While many people blame the fee for service system for many of the problems in the health care system there is a reason why the system developed in the first place and remains the primary payment method in many portions of the country. Fundamentally, we don’t understand what quality care is. This controversial statement doesn’t imply that we don’t know what substandard care is, we can certainly agree on never events, but actually reducing most medicine to an algorithm, Watson not withstanding, is beyond our reach.
For most goods and services, only understanding the outcome is fine. We don’t need to completely understand how something works as long as we can repeat the outcome, but the goal in medicine is not to do something but ideally not doing something. We want health which in many cases is the absence of care not a specific service. How can someone outside the doctor patient relationship understand if lack of activity is a really good outcome because a patient never needs a doctor vs. a really bad outcome because the patient can’t see the doctor?

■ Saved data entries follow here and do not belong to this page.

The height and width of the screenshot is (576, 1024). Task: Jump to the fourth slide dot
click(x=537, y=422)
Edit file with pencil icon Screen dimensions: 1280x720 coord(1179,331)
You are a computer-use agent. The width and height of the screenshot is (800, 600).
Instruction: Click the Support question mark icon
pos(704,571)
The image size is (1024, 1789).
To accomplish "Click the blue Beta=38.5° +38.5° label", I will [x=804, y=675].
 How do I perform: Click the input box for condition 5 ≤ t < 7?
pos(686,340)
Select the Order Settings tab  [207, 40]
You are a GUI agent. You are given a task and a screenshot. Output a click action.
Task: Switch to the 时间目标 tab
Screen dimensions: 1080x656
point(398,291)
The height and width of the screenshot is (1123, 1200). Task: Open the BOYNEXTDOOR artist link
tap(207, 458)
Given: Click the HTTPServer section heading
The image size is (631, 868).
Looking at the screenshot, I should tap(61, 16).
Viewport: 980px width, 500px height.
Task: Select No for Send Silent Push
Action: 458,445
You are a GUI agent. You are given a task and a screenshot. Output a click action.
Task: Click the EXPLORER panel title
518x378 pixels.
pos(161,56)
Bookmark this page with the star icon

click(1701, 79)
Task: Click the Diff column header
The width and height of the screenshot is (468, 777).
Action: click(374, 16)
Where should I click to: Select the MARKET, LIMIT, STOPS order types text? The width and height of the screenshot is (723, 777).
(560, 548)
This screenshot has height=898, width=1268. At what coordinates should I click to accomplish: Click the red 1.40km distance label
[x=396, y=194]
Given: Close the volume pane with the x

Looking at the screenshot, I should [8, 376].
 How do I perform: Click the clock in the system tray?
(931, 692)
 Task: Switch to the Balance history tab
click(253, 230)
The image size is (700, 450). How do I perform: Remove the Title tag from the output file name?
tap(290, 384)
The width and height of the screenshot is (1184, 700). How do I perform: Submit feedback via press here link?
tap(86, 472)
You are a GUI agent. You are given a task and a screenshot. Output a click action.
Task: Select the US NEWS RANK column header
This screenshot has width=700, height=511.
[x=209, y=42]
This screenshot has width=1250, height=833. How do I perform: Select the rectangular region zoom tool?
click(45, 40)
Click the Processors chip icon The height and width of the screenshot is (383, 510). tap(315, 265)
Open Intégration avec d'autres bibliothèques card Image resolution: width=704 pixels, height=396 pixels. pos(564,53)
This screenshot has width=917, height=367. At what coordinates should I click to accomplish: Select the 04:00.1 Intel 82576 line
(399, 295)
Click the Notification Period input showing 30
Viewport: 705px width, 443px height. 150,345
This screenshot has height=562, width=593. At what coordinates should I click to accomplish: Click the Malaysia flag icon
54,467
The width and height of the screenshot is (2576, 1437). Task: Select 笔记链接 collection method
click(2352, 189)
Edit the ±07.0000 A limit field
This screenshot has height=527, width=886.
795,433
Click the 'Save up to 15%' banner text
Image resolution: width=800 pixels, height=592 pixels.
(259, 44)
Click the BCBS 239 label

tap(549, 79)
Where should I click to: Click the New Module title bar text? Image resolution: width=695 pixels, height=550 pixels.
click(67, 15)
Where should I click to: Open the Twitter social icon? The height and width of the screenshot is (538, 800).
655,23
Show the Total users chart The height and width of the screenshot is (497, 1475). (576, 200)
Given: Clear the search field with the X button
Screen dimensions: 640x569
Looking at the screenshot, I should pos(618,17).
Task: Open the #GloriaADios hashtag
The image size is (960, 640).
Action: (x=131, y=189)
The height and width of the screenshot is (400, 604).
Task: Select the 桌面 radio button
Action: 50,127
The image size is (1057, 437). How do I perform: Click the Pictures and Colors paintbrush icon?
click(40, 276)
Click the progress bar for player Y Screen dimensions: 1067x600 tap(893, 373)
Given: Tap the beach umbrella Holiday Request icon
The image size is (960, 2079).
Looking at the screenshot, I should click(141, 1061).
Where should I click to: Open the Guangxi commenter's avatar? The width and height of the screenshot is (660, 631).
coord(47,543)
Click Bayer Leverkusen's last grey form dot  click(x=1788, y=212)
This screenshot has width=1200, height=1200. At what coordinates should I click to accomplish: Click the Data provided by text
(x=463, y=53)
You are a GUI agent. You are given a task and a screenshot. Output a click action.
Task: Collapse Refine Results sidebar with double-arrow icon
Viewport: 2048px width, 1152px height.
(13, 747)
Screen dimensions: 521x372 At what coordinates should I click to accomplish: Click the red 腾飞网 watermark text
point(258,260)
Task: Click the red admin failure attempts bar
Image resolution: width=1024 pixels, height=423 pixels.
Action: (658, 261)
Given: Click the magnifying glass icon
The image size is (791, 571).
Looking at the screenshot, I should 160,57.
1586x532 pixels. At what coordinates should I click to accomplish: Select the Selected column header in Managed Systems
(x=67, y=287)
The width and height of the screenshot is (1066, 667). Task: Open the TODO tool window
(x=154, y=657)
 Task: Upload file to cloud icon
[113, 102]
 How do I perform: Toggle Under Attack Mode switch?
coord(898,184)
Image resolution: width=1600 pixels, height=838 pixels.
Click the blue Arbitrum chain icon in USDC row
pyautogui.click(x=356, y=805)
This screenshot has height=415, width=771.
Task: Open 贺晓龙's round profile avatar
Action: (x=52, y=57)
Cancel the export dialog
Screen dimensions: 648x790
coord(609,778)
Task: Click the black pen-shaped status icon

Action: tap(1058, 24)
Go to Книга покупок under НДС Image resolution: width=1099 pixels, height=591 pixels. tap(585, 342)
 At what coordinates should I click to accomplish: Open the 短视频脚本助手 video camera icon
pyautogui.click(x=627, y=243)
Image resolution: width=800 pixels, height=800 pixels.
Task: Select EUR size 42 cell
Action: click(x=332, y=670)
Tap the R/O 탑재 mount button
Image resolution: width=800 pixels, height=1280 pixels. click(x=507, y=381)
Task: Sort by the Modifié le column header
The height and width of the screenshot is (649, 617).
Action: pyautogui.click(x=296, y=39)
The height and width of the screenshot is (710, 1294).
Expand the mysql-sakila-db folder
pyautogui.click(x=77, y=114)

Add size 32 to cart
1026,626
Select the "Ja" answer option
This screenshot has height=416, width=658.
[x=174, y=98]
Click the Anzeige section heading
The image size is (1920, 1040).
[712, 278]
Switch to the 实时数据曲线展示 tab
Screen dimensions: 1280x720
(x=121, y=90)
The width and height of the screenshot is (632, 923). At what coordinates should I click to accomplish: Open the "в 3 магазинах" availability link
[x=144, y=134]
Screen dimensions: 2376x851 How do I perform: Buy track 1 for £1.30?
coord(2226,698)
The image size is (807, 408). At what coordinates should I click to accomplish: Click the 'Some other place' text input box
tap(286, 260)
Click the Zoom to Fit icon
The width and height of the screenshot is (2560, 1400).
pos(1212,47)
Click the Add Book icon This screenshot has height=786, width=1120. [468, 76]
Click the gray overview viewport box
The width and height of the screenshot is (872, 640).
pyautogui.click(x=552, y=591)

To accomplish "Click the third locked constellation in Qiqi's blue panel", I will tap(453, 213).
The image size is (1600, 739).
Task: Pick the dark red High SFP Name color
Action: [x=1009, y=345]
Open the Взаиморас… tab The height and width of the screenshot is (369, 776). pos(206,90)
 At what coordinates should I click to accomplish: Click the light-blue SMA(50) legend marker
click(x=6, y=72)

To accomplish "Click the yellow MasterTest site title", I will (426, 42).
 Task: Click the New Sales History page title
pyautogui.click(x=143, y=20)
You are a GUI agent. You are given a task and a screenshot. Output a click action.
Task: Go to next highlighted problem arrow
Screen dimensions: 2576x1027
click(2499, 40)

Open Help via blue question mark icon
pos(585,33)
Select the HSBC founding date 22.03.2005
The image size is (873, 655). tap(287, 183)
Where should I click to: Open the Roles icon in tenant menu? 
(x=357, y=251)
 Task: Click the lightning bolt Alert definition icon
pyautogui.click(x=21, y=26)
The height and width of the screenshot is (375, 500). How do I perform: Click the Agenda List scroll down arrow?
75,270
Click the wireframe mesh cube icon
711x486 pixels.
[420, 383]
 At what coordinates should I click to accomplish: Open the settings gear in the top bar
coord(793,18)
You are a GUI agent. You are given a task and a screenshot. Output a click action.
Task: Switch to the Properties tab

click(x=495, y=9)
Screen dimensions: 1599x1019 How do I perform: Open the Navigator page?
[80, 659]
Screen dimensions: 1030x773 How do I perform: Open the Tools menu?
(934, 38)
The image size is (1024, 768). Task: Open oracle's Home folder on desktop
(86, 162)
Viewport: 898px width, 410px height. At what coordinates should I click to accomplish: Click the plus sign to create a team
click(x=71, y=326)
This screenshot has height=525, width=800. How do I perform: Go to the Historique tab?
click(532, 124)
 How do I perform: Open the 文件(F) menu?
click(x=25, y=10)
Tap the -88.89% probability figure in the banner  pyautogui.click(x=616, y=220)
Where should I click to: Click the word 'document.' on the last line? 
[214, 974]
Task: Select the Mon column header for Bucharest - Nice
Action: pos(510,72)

Fee-for-service provides a remarkably effective solution for this problem. A provider is paid for what they do. If a provider does nothing then the provider is paid nothing. The “natural” incentive for patients to avoid care should limit unnecessary care. But today’s patient’s don’t have an aversion but an affinity for care. As patients we think there is a solution to all of our ails and seek out the cure. Any payment reform has to deal with this issue, patient lead care vs. provider care. Fee-for-service may not hinder this care seeking but when expanded to patients, through co-pays or deductibles, it at least gives everyone a little skin in the game.
Patients not only want care but choice. What happens when a specific group of providers have been paid for an outcome, a healthy knee following an ACL surgery, and the patient wants to substitute the physical therapist? Is it the patient responsibility to pay for the physical therapy? Once again fee-for-service makes this system easy to handle. Each member of the group is paid for the services that are provided. Patients can slice and dice care seeking their definition of health.
Incentives and choice make for a power inertia built into the present system. Newer payment models will need provide a convincing reason for behavior change from both provider and the patient. Fee-for-service may induce bad incentives in providers but payment reforms also need to take realistic views of what patients get out of the current fee-for-service system.